Photo: Skyscraper City
The Russian resort town of Sochi, the site of the next winter Olympics in 2014, was formerly a sleepy subtropical summer getaway for the Soviet elite and a favorite destination of Russian president Vladimir Putin. But now, the country has poured $33B into transforming the quiet town, sandwiched between the Caucasus Mountains and the Black Sea, into a world-beating destination resort, with hotels aplenty and some appropriately outlandish Olympic architecture, a development that has been a "Putin dream for some time," according to International Olympic Committee chairman Kevan Gosper. A reporter from the Toronto Star recently paid a visit to the city, found not much more than a dusty construction site, and stayed at sprawling, 508-room, Shining-esque luxury hotel where she was the only guest. But if Sochi is boring now, it shouldn't be by the time the games commence, thanks to the products of all that construction.
↑ The Skiing Center— The downhill skiing sports are some of the most popular events at the Winter Olympics, but up until Russia won the 2014 Games back in 2007, the ski resort at Sochi was the relatively unknown, practically undeveloped mountain of Krasnaya Polyana. That fledgling resort has been consumed by construction since, focused on upgrading the lift system and installing a brand-new replica of a quaint Swiss mountain town, complete with helipads and traditional (read: clichéd) architecture. As almost everything was built from scratch, even the mountains themselves are computer generated in the renderings.
↑ Jumping Center— Adjacent to the base village, the Jumping Center was originally supposed to include a swooping addition to the central tower, pictured above, but construction delays seem to have caused a streamlining of the design.

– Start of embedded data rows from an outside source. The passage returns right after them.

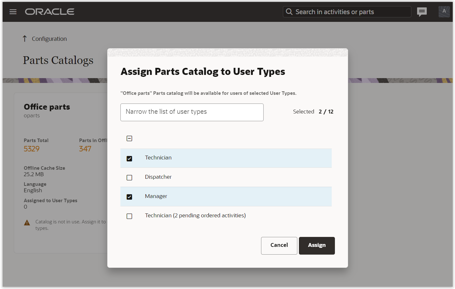
Task: Uncheck the Technician checkbox
Action: pos(129,158)
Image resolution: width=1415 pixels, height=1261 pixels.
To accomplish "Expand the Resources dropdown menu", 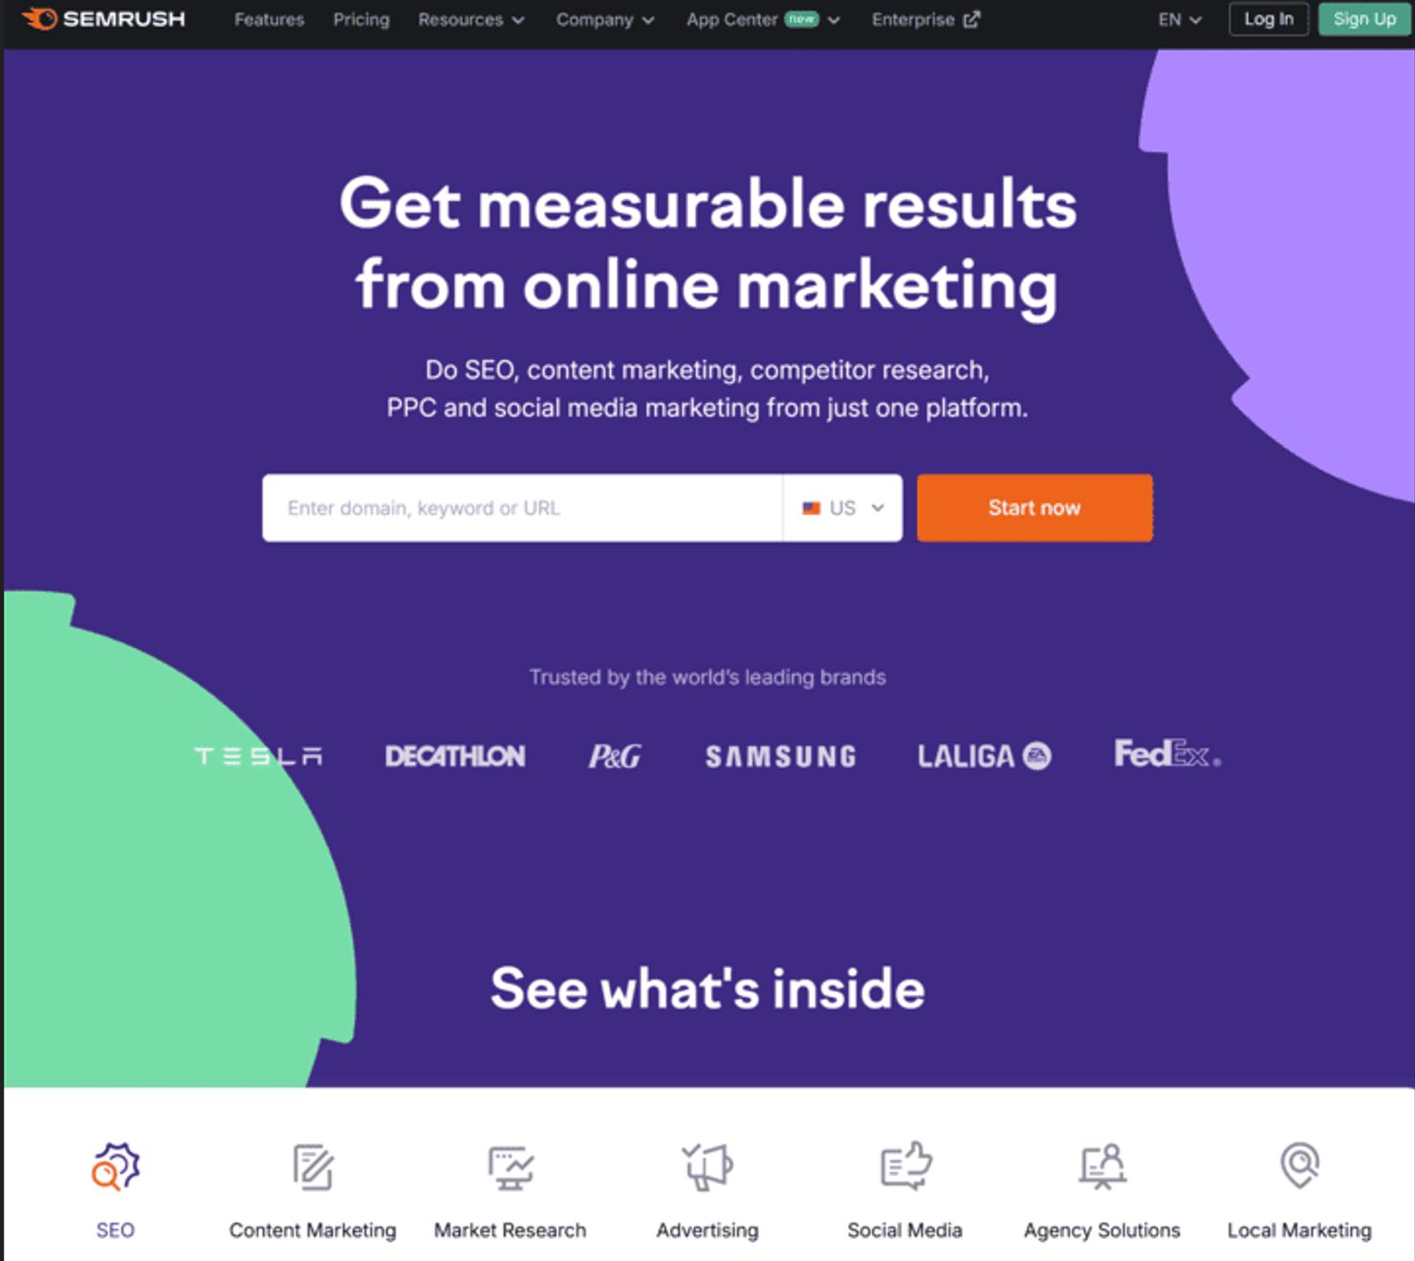I will 470,19.
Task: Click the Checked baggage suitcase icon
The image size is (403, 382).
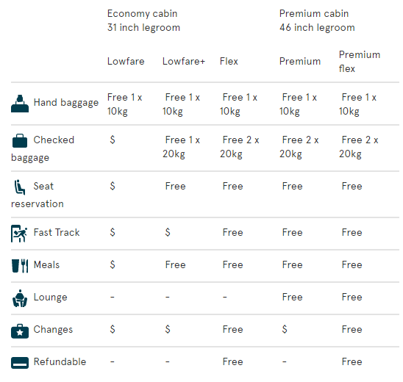Action: [x=20, y=141]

The new tower is far more square and, well, Soviet-looking, but the 9,600-seat stadium remained unchanged.
↑ Iceberg Skating Palace— The Russians take their figure skating very seriously, but have chosen the rather jokey title of Iceberg Skating Palace for the $44M main skating venue at the 2014 Olympics. The multi-faceted glass facade conceals a 12,000-seat arena that is set to host both figure- and speed-skating events. Opened in May 2012, the building sits alongside six other major venues at the waterfront heart of the Sochi games, known as the "Coastal Cluster."
↑ Ice Cube Curling Center— Despite the odd, belittling title, the Ice Cube Center is one of the more grandiose structures ever erected specifically for the sport of curling, with seating for 3,000. Despite the large scale, the entire building, which was completed earlier this year, is designed to be easily dissembled and reassembled for possible use in another Russian city.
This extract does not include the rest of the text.